Another reader pointed out the author is comparing on demand ec2 to RDS...
That wasn't clear to me when I made my statement. Party my fault for not
reading the table, it's rather small on my phone.

------
QuinnyPig
Not that it justifies the increasing margin, but cross-AZ data transfer is 2¢
a gigabyte when using EC2, but is free for RDS replication.

------
PaulKeeble
10 years ago developers and ops people were a lot more concerned about being
locked into proprietary products especially to the sort of level of
integration AWS brings.

Eventually I suspect Amazon will be all but required to chase the money and at
that point a lot of companies will really struggle to get off it. OS/360 is
still going, still charging a fortune for a mainframe.

------
jjirsa
Clearly RDS prints money - doesn’t take a genius to realize AWS has been
trying to duplicate that success with every other OSS db-aaS they’ve launched
since.

Given its success, lack of pricing pressure makes sense - until users go away,
there’s little reason to decrease margins.

------
billman
For someone coming from shops that mostly ran Oracle, RDS pricing is a beyond
awesome.

------
ykevinator
Same experience with document dB. Its wound up being a fraction of the cost to
roll out 3 auto scaling ec2 boxes.

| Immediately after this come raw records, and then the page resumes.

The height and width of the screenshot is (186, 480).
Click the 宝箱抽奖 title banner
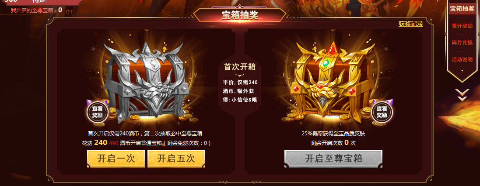[x=240, y=15]
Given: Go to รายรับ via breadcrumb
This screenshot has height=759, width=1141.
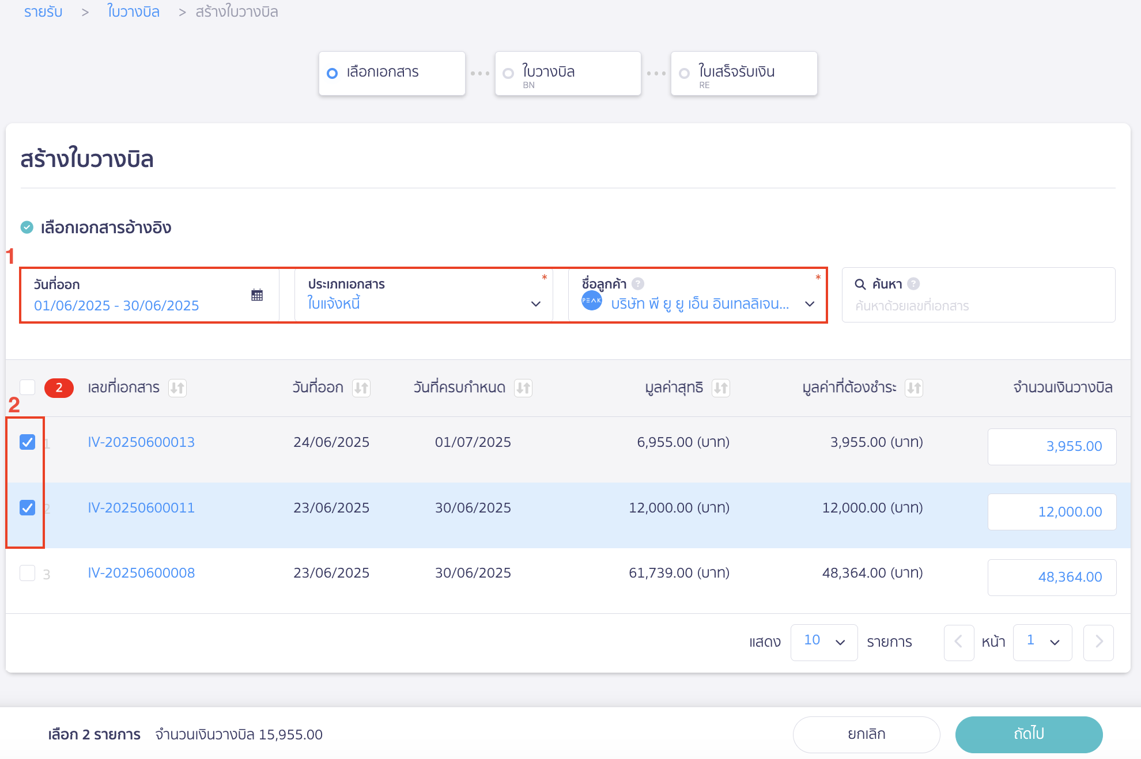Looking at the screenshot, I should [43, 12].
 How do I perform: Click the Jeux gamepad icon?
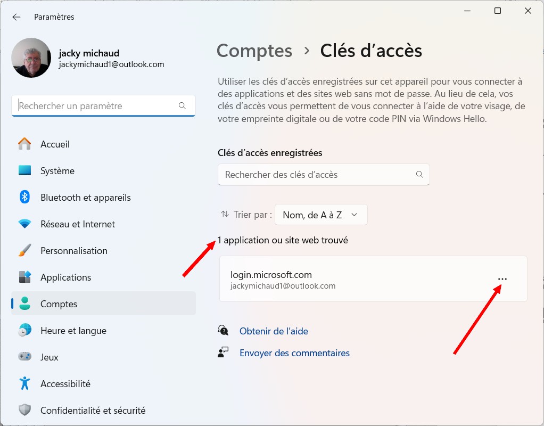24,357
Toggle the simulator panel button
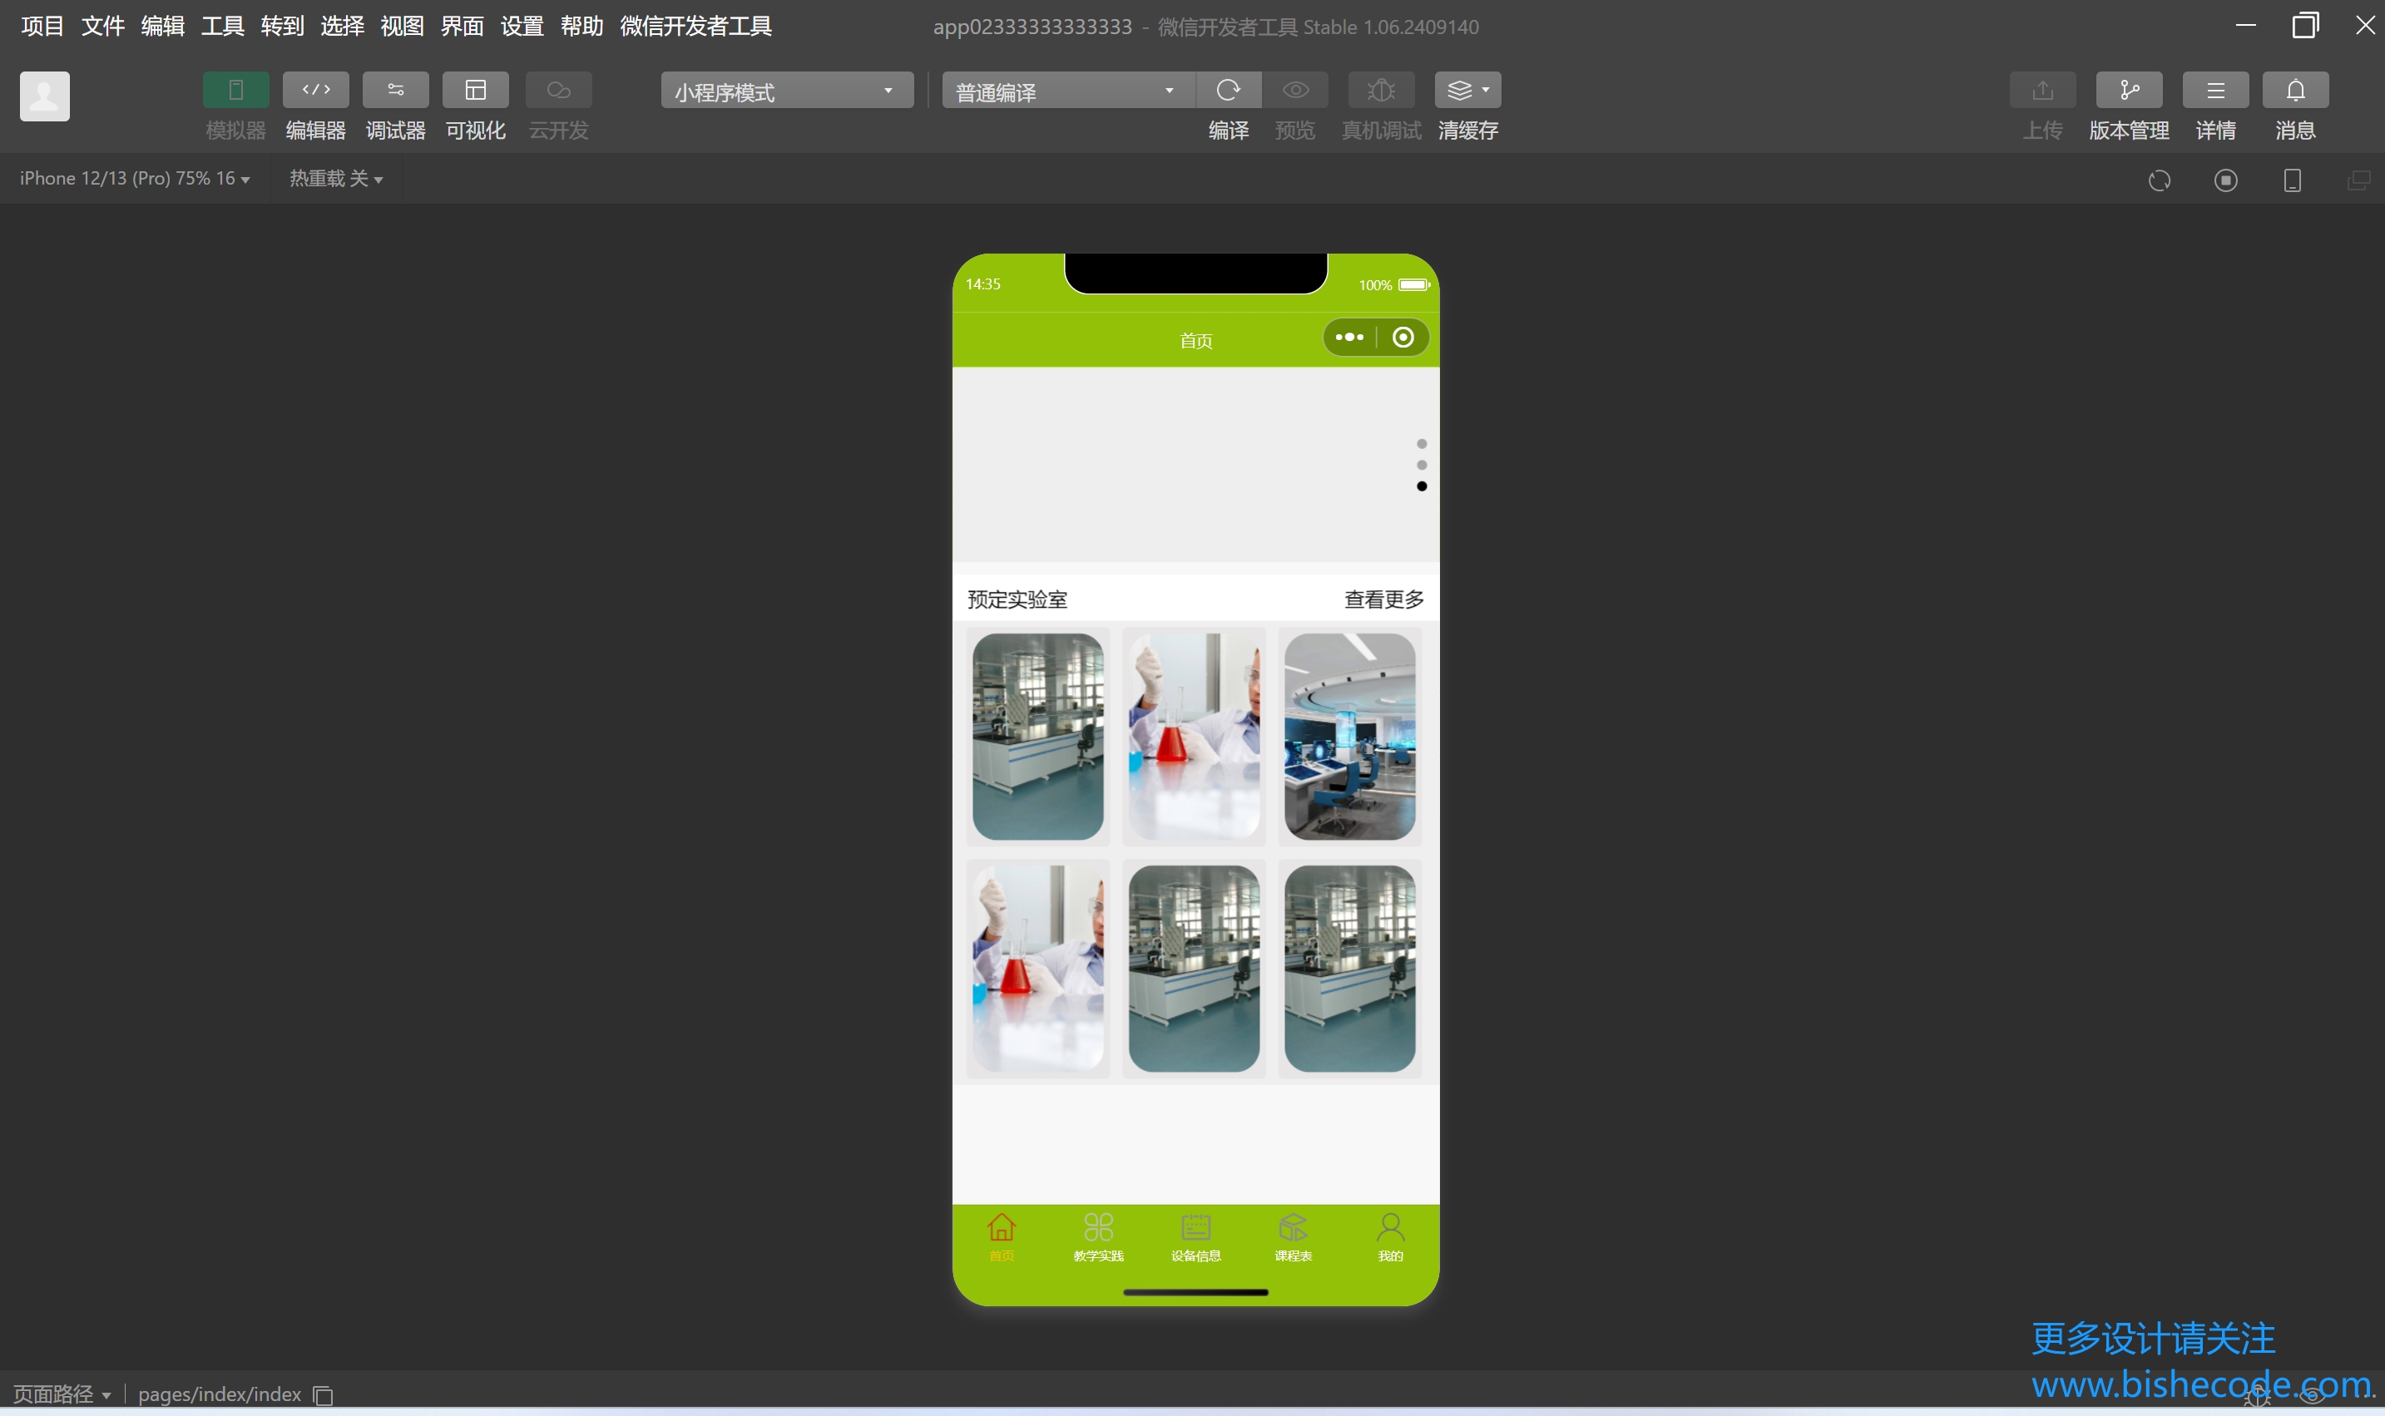 pyautogui.click(x=236, y=91)
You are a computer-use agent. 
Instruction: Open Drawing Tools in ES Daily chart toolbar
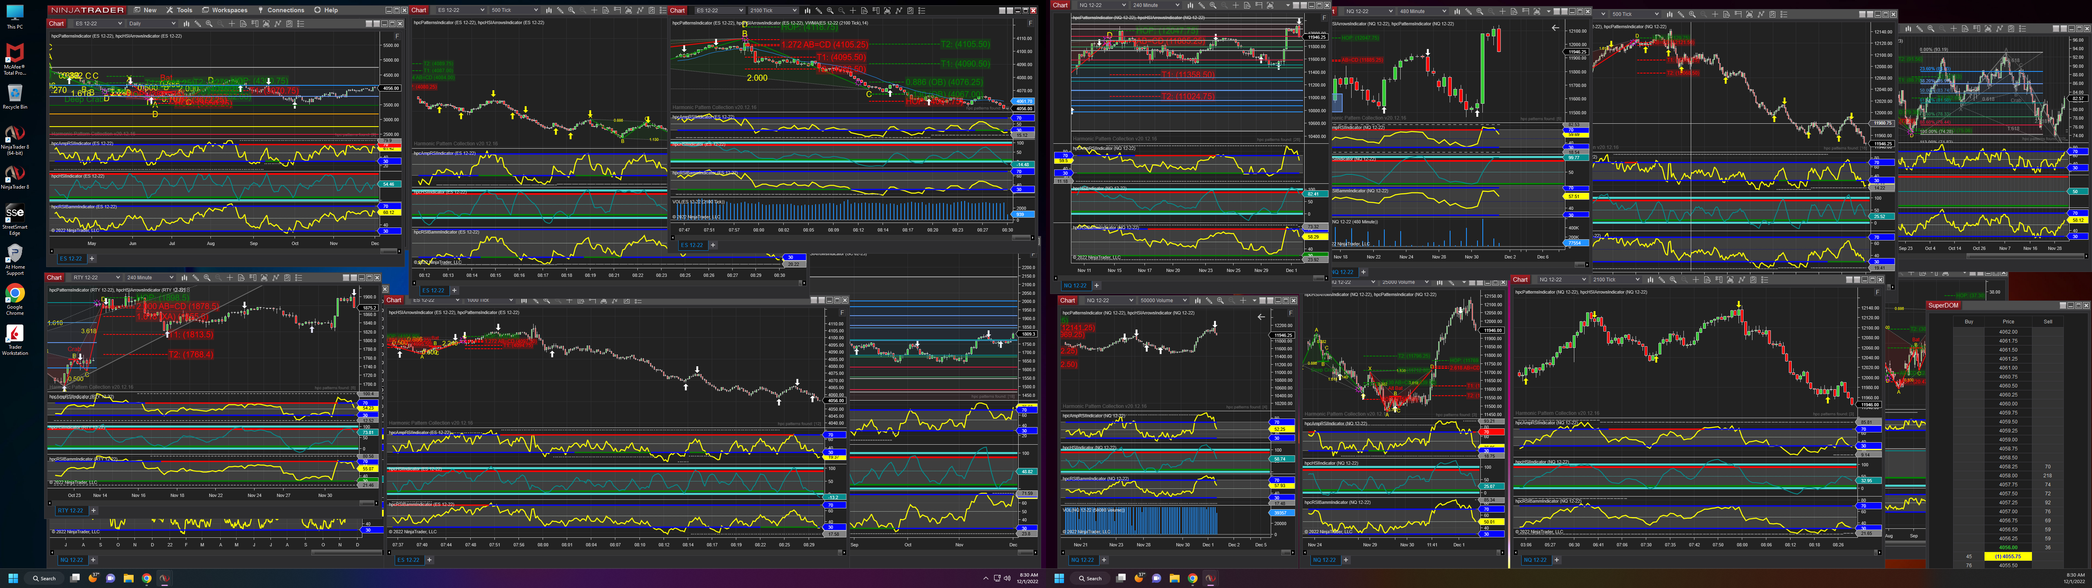[x=198, y=24]
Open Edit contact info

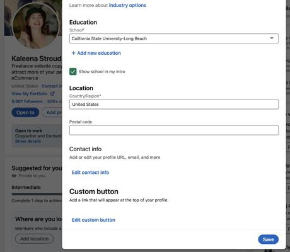click(90, 173)
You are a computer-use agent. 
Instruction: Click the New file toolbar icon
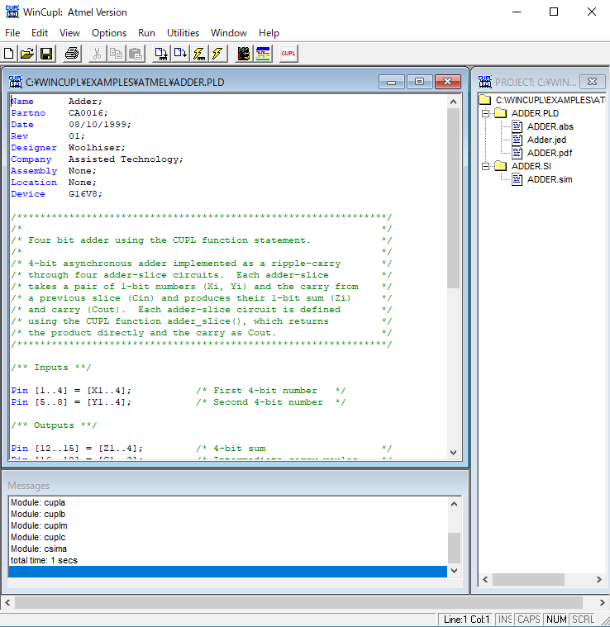click(9, 54)
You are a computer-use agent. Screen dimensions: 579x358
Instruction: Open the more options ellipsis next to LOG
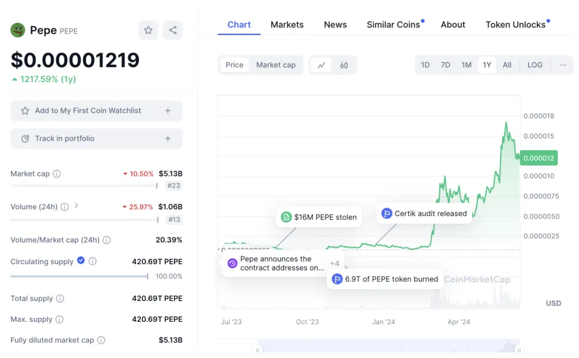[x=562, y=65]
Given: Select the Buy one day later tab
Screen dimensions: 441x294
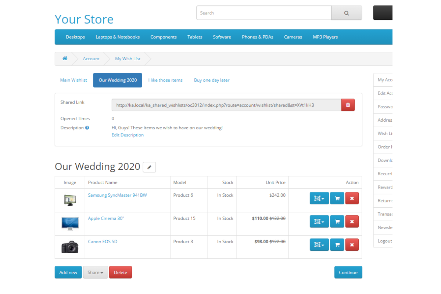Looking at the screenshot, I should coord(212,80).
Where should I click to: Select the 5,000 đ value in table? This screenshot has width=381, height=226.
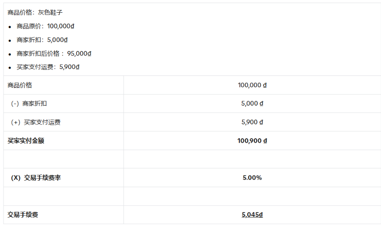(x=252, y=104)
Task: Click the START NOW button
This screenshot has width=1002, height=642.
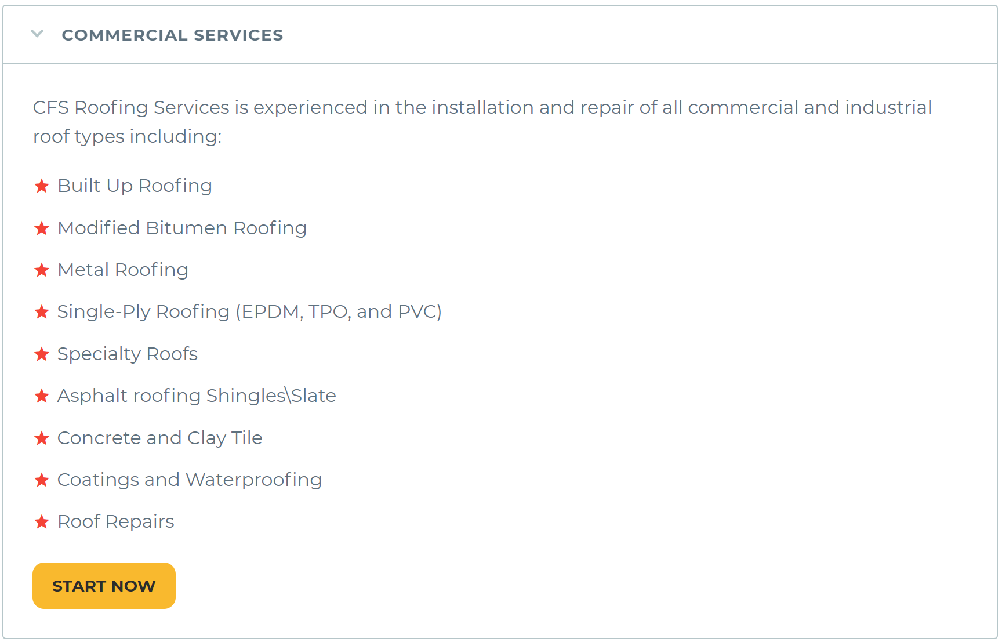Action: coord(104,586)
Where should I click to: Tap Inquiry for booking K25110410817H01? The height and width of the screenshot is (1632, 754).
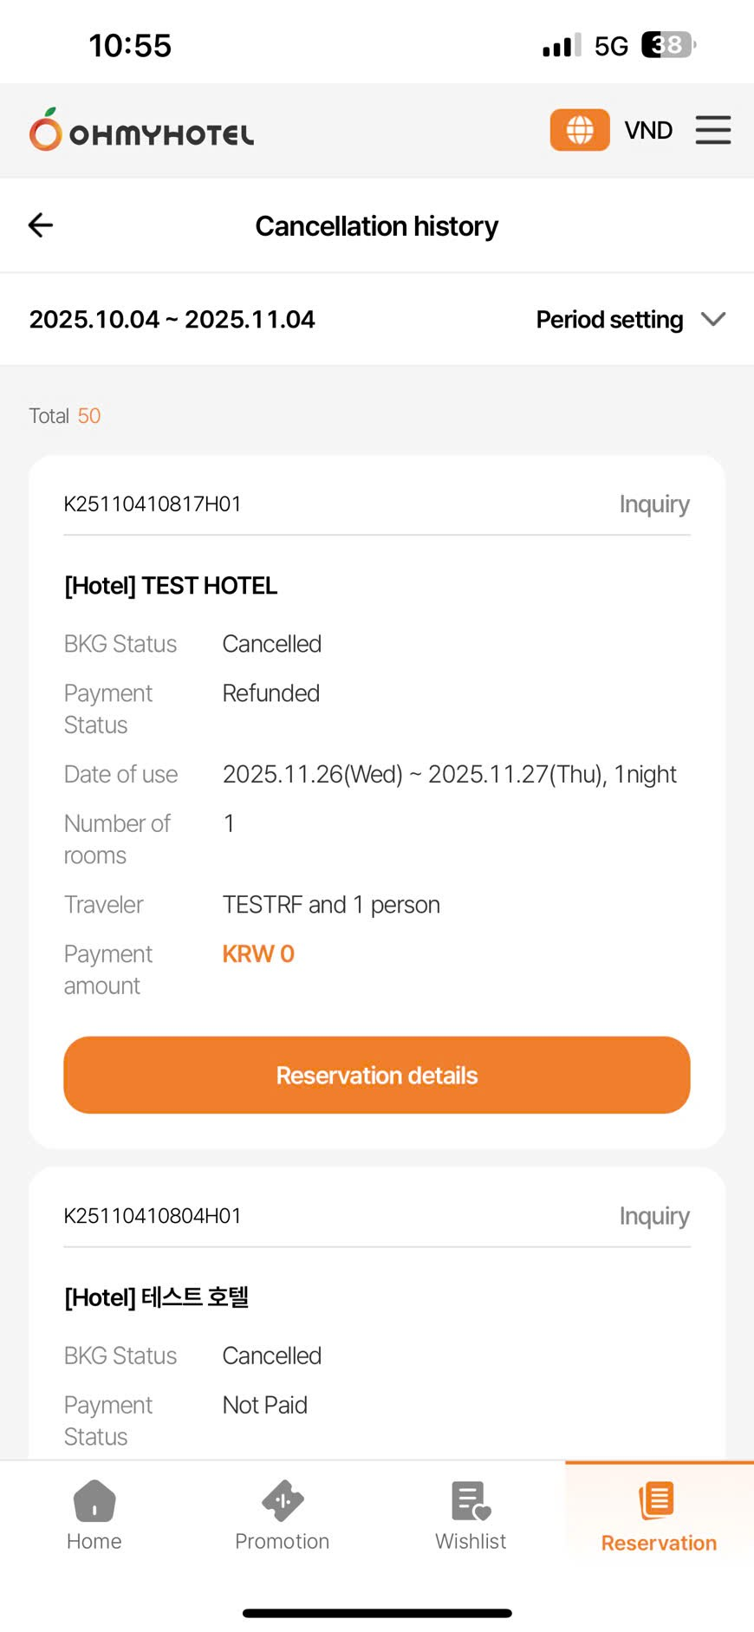click(x=653, y=504)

Literally a tenth of the cost.

------
andrewaylett
Except it's not, not really -- it's just not kept pace with the decrease in
underlying EC2 cost. It still costs less now for an RDS instance than it did
before.

The premium over raw EC2 has gone up -- from $0.115/h to $0.15/hour -- but
that's only a 30% jump. The total cost has gone down by $0.123/hour, which is
~25%.

------
nickthemagicman
Are there any alternatives that are cheaper though?